(Saved entries)
= = = = =

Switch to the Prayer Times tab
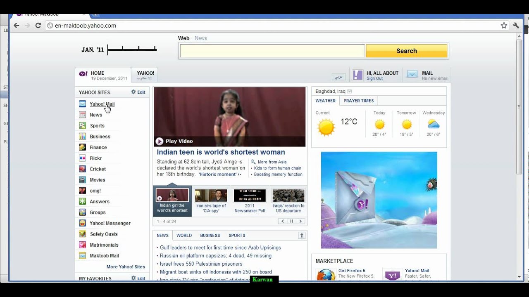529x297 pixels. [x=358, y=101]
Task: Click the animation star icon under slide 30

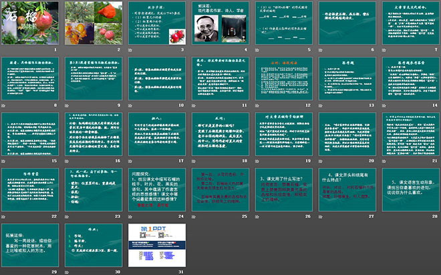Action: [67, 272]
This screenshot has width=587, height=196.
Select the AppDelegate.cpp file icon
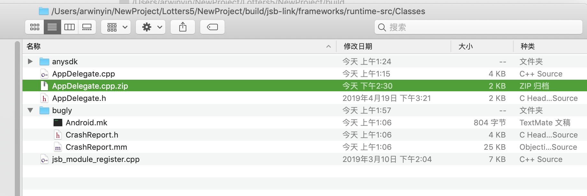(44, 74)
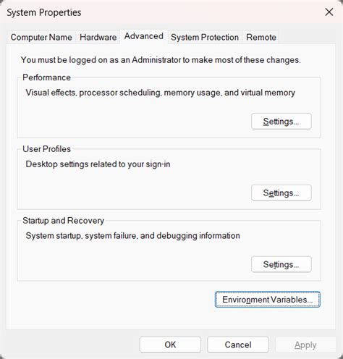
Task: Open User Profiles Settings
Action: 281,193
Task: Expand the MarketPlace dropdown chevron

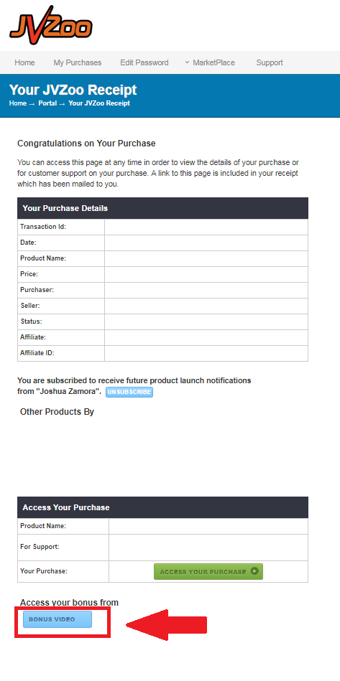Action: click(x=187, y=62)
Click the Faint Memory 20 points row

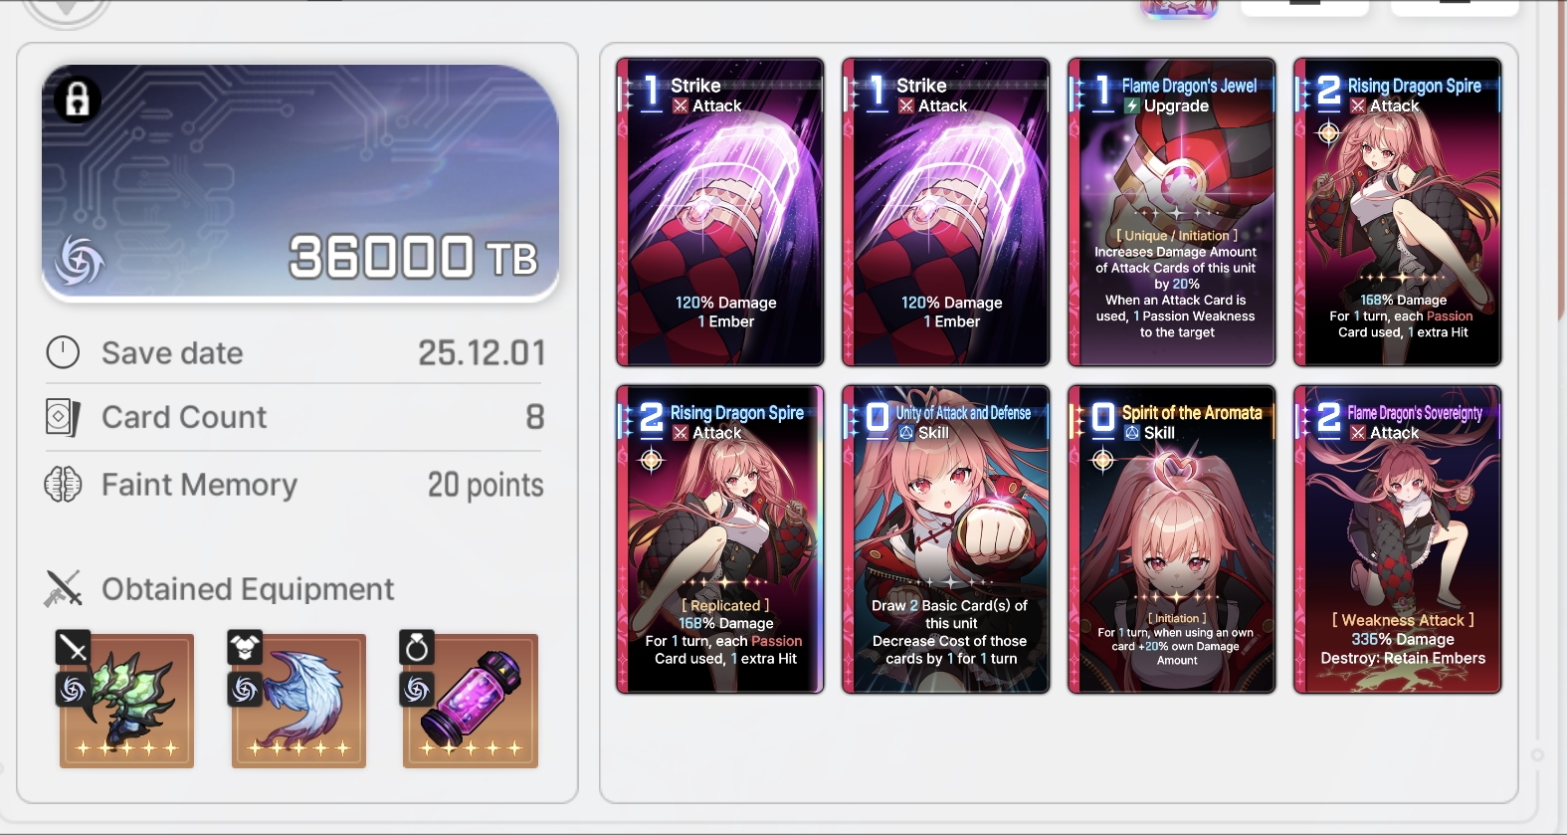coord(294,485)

= = = = =

(Task to carry out): Would you retype the lines from the line containing "Select the AppDelegate.cpp file icon" to the final line of the entries above, exactly as given and without pictures?

(Answer section):
Select the AppDelegate.cpp file icon
(44, 74)
Task: Open User Profiles Settings
Action: 281,193
Task: Expand the MarketPlace dropdown chevron

Action: click(x=187, y=62)
Click the Faint Memory 20 points row

coord(294,485)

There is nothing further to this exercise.